Absolutely. That is the problem. One of the reasons I and other internet law experts tried to caution Germany about the law in the first place is that the country is often seen, at least by some states, as an example [in terms of its] laws. There’s no reason to think that this wouldn’t happen with the database. 

It’s especially bad because historically, data protection is something that has strong roots in both German and European Union law. This database goes in the wrong direction.

What could happen next with the amendment?

It’s difficult to say what will happen, because we don’t have a playbook for this. Parliament could be told to try again. It’s also not impossible that the amendment dies. That would be partially a shame because some of it is important, for instance, the right to the reinstatement of content. Right now, people have to go to court to get content reinstated, which is a very arduous process. But it wouldn’t be at all bad if the database withers away.

How often do you come across examples of wrongful deletion under NetzDG?

It’s so difficult to track. There are only examples of people publicizing their content being taken down after it happens. We count on media reports too, and there is the Lumen database [a Harvard University project that compiles government requests for content removal or data received by certain social media companies]. But there’s no comprehensive study. 

It’s good to have the transparency reports that the law requires, but they’re the minimum you could expect. They tell you how many pieces of content have been flagged and taken down under NetzDG. But what do those numbers tell you – out of how many total pieces of content? How many others were never flagged?  

It’s a valiant effort and the companies have committed resources to reporting. But they’re unable to provide us with data which scientists can build on. Did the Network Enforcement Act have a positive effect? We talk about it more, and platforms now have dedicated German teams, which is good. But is the internet better now than it was? No one can answer that in a way that’s backed by data.   

Many scholars at the time said the law was unconstitutional. I would agree, but four years later there’s no evidence that it has been disastrous for freedom of speech. The law was not a big attack on journalists. Those dealing in humor or satire might be slightly more impacted because that doesn’t translate well for algorithms. There was an incident like that with Titanic magazine [when the publication’s tweet parodying a politician’s anti-Muslim comments was briefly removed in 2018]. But that’s one case. It’s fun to talk about, but it’s hard to find examples of non-accidental takedowns. 

Compare that to the new Turkish social media law, where the telecommunications authority can issue takedown orders. If you couple that with obligations on companies to take down content, then you have very few legal protections. 

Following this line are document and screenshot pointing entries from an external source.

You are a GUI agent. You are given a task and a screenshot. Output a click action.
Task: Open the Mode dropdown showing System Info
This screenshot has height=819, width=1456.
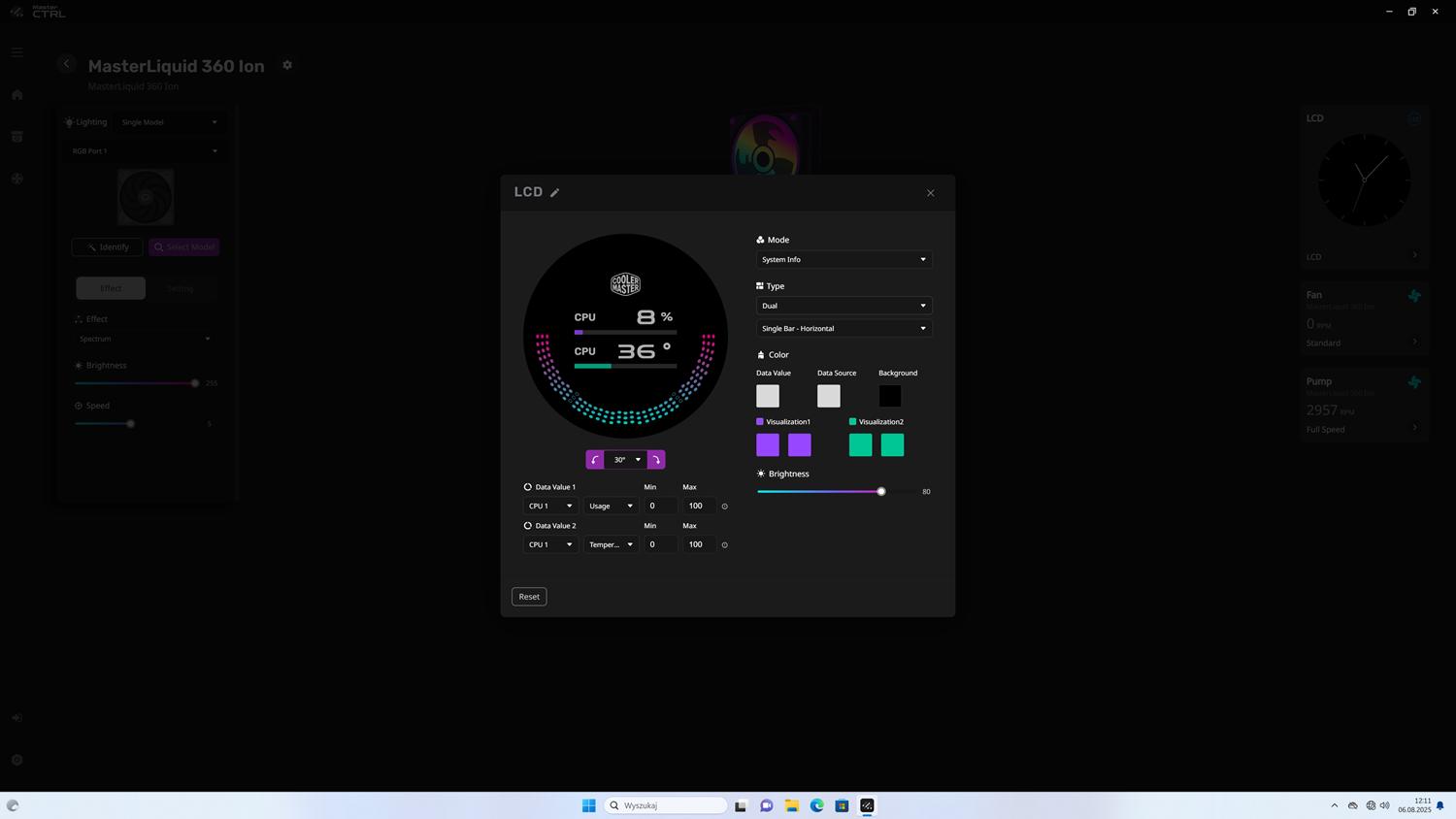[x=843, y=260]
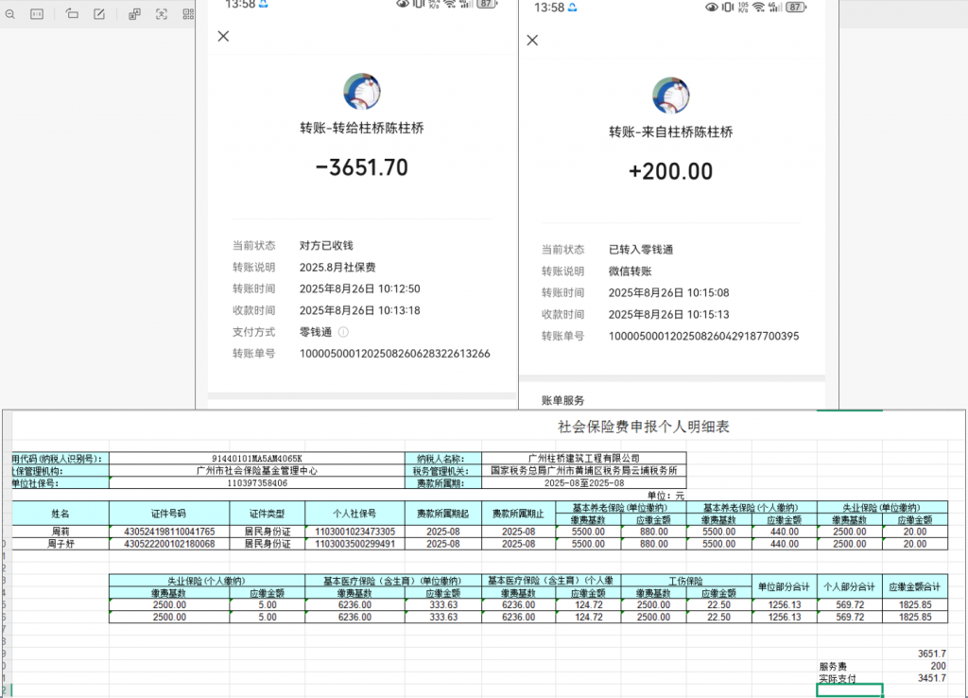Image resolution: width=968 pixels, height=698 pixels.
Task: Select the cell showing 3451.7
Action: click(931, 679)
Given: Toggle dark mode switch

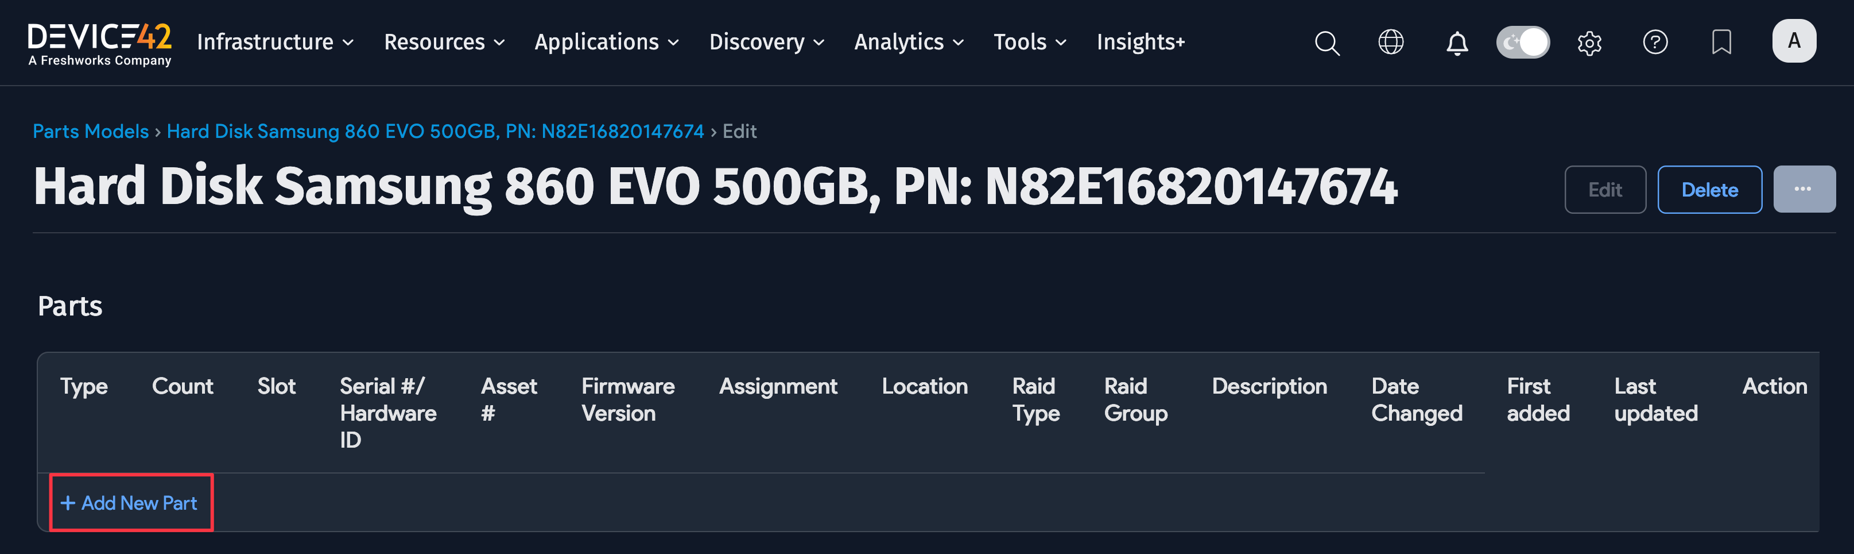Looking at the screenshot, I should (1522, 43).
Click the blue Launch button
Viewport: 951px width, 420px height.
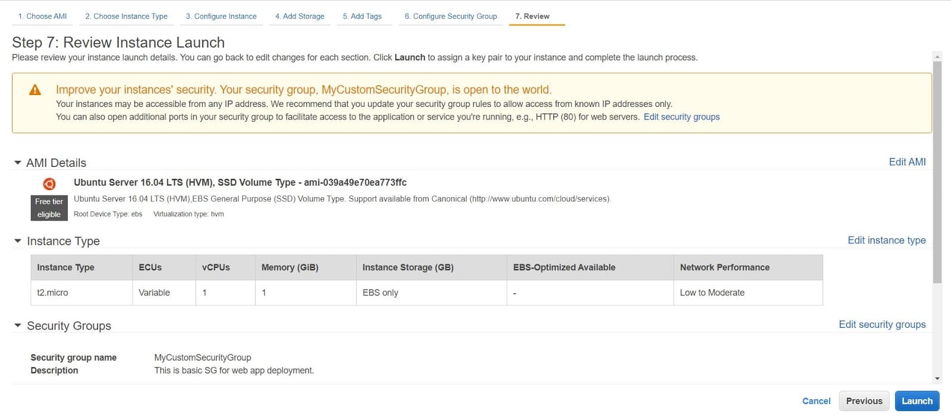pyautogui.click(x=917, y=401)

But German lawmakers, even those that are sensitive to human rights, say they can’t really be responsible for what other states are doing. 

What would improve these laws? 

I’m involved in the Brazilian law-making process a bit. I usually suggest that when drafting new content-related laws, legislators should ensure that the laws are not overbroad. They shouldn’t try to solve everything. The draft Brazilian law includes everything from “fake news” to data retention to a governmental database. 

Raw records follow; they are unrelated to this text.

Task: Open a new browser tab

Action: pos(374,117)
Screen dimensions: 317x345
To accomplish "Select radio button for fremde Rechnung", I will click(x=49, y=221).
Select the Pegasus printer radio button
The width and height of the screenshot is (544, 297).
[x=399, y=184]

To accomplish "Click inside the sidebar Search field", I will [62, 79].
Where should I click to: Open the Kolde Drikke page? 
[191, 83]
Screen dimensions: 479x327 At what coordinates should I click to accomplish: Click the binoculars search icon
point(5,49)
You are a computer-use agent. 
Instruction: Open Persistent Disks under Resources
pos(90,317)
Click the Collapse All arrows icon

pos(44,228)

It’s really important to ensure protection through courts, and limit takedown obligations to specific types of illegal content, serious crimes. It helps if the law is enforced by an authority that can interact with platforms and be responsive prior to issuing penalties. Journalists can also contribute to the process by showing which problems exist and where regulation works and doesn’t work. 

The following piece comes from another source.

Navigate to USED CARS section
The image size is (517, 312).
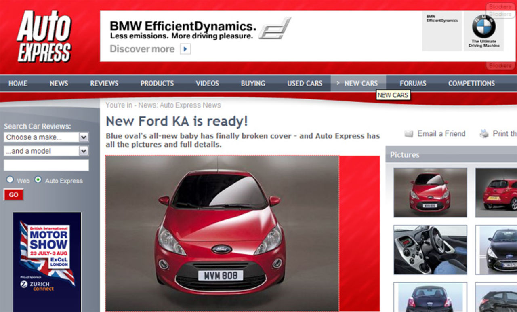[305, 83]
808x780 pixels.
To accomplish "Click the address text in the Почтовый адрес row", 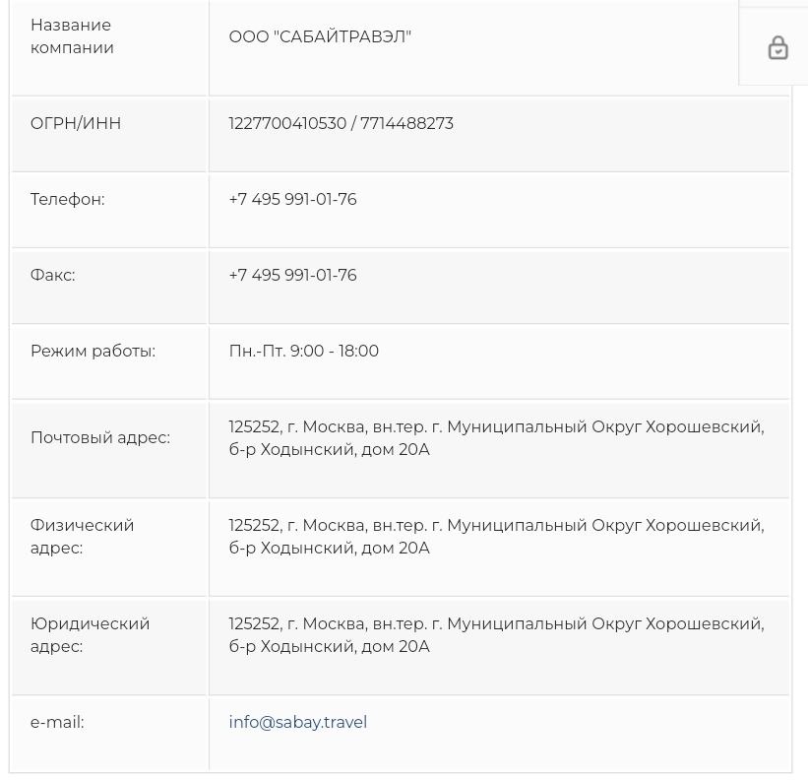I will point(495,438).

Journalists should pay attention to the wave of regulation that’s everywhere now. After 10 years of not using regulatory tools to reign in platforms as they grow and amass data, states are overcorrecting. But what they should actually do is work on the dynamics reigning in society — the trend away from social cohesion and shared knowledge, the partisan conception that you have to “believe” news, the mistrust in authorities. The Network Enforcement Act won’t have much of an impact on that. It’s something that we as society have to confront.